Discussion List Archives

[Date Prev][Date Next][Thread Prev][Thread Next][Date Index][Thread Index]

RE: Advice on COMCIFS policy regarding compatibility of CIFsyntaxwith other domains.. .

Dear Colleagues,

   Unfortunately, John Bollinger, in his desire to help clarify the
current CIF2 proposal with respect to encoding has overstated
the rules in his summary.  What the change documcent currently says
is:

"CIF2 files are standard variable length plain text files, which for 
compatibility with older processing systems will have a maximum line 
length of 2048 characters. As discussed above and below, however, there 
are some restrictions on the character set for token delimiters, 
separators and data names. For compatibility with CIF1 behaviour, there is 
no formal restriction on the encoding of CIF2 files, providing they 
contain only code points from the ASCII range. If a CIF2 file contains 
characters equivalent to Unicode code points greater than U+007F (127 
decimal), then the particular encoding used must either be UTF8 or 
algorithmically identifiable from the CIF2 file itself. Acceptable 
identification algorithms will be published as necessary as annexes to 
this standard (see description of magic code and encoding disambiguation 
in Change 1). Annexes notwithstanding, (i) a CIF2 file containing 
characters outside the ASCII range with no BOM and no disambiguation 
signature will be a UTF8 file, and (ii) a CIF2 file containing characters 
outside the ASCII range with a valid UTF8 or UTF16 BOM and no 
disambiguation signature, will be a Unicode file written in the indicated 
encoding.

In keeping with XML restrictions we allow the characters

U+0009  U+000A U+000D
U+0020 -- U+007E
U+00A0 -- U+D7FF
U+E000 -- U+FDCF
U+FDF0 -- U+FFFD 
U+10000 -- U+10FFFD

In addition, character U+FEFF and characters U+xFFFE or U+xFFFF where x is 
any hexadecimal digit are disallowed. Unicode reserves the code points 
E000 F8FF for private use. The IUCr and only the IUCr may specify what 
characters are assigned to these code points in the context of CIF2.
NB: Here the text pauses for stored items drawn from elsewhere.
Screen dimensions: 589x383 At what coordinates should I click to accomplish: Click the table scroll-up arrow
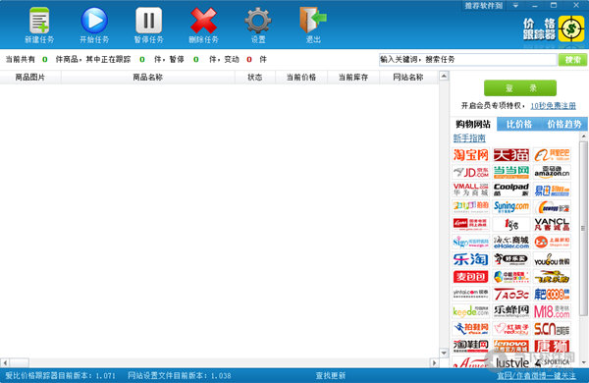click(444, 77)
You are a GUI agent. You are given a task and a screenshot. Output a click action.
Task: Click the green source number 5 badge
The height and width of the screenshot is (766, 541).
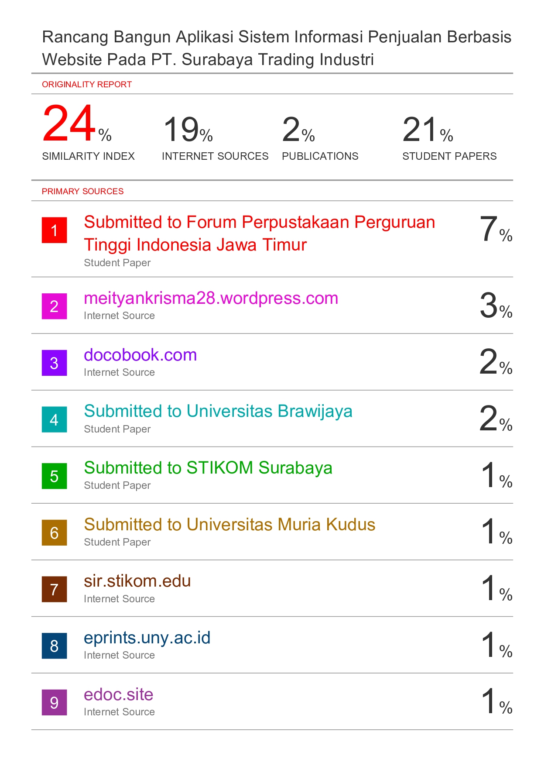click(x=54, y=476)
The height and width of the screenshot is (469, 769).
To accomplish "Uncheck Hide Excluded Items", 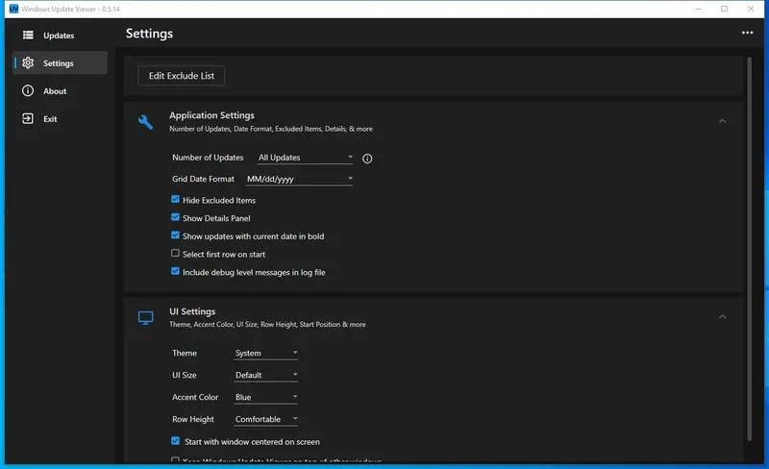I will 176,200.
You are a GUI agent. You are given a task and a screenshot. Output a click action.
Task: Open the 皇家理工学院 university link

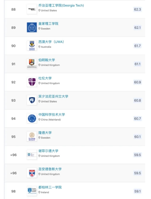pos(48,24)
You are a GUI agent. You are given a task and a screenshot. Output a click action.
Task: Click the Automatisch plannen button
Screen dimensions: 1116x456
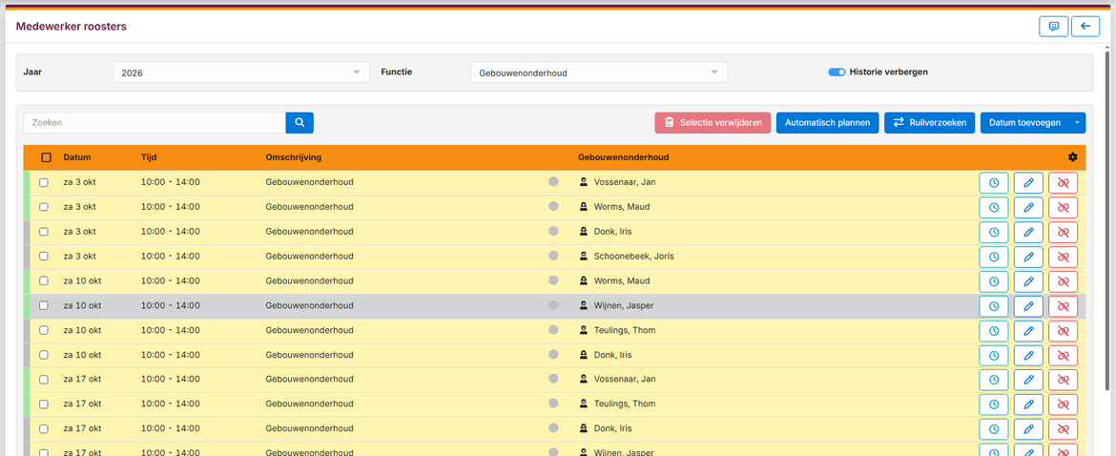(827, 122)
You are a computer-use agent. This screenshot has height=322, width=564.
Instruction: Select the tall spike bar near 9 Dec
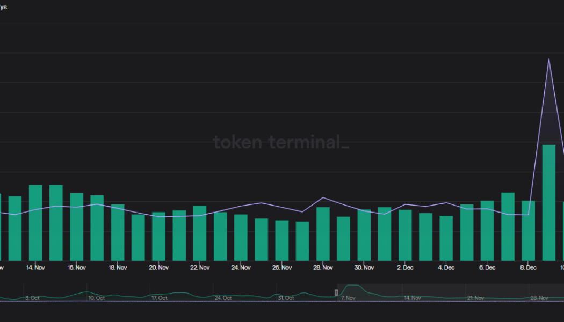[x=549, y=204]
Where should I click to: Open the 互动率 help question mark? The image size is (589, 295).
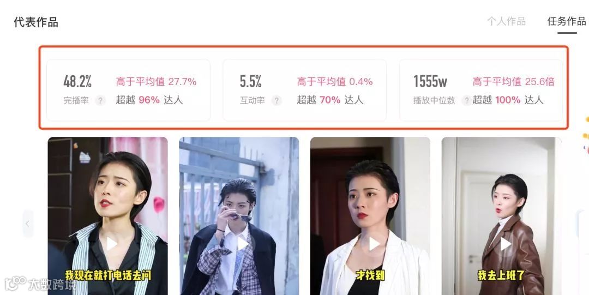[277, 100]
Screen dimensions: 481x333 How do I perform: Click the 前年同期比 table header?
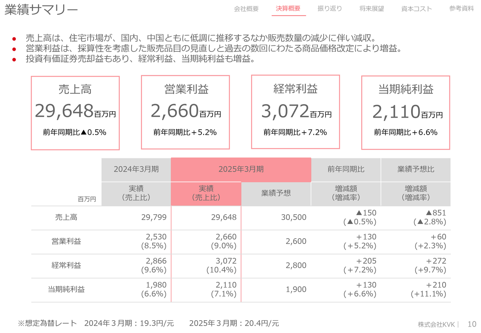tap(346, 169)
Reasoning: There is growing demand for the wider character set afforded by 
Unicode to be made available in applications, especially those where 
internationalisation is an issue.

=====================================================

In particular, the statement

> The only CIF 2.0 mechanisms currently supported for
> including literal characters that have no ASCII mapping are (1) to
> encode the whole document in UTF-8 with or without a UTF-8 BOM, or (2)
> to encode the whole document in UTF-16 with a UTF-16 BOM.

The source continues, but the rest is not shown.